On Friday 5 March, we organised a seminar about the rule of law and invited three amazing speakers to talk about possible lessons for the future and the discussion was led by our member John Morijn. Márta Pardavi (co-chair of the ​Hungarian Helsinki Committee) talked about the situation in Hungary and what she sees as avenues that organisations such as the Meijers Committee can take to tackle this issue efficiently. Anna Wójcik (researcher at the Institute of Legal Studies of the Polish Academy of Sciences, co-founder of ​ and coordinator of The Wiktor Osiatyński Archive) talked about the current situation in Poland and what she sees as promising tools and instruments to address and change the current rule of law backsliding in the EU and particularly Poland. Kim Lane Scheppele (Professor of Sociology and International Affairs at Princeton University) reflected on what (more) can be done and by whom concerning the democratic backsliding happening in several EU member states. Kim stressed furthermore that we cannot longer speak of ‘backsliding’ but should rather call it a ‘concerted assault on democracy in Poland and Hungary’. After the speeches, the participants had the opportunity to ask questions. We want to thank all speakers and participants for joining us for our first seminar organised within the project ‘Safeguarding the Rule of Law in the EU’.

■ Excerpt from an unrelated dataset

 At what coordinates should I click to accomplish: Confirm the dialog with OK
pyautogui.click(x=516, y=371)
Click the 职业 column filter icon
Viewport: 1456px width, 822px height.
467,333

Seminar rule of law: The rule of law in the EU: lessons for the future? – 5 march 2021


The state of the rule of law in the EU has significantly deteriorated in recent years. In several Member States, rule of law deficiencies are clearly visible but concerns about systemic violations of the rule of law especially persist in Poland and Hungary. These countries face a severe undermining of the rule of law, a threat to the independence of the judiciary and subsequently severe risks to civil liberties.

The EU has various means at its disposal to take action against this deterioration of the rule of law, but their use is limited. Where they are used, they appear to be ineffective so far. The gradual dismantling of fundamental achievements in some Member States in relation to the rule of law situation is a cause of great concern to the Meijers Committee. Therefore, the Committee organizes a seminar on the rule of law in the European Union to learn what the lessons are for the future of the rule of law situation, where more action is needed and where coordination and cooperation is possible.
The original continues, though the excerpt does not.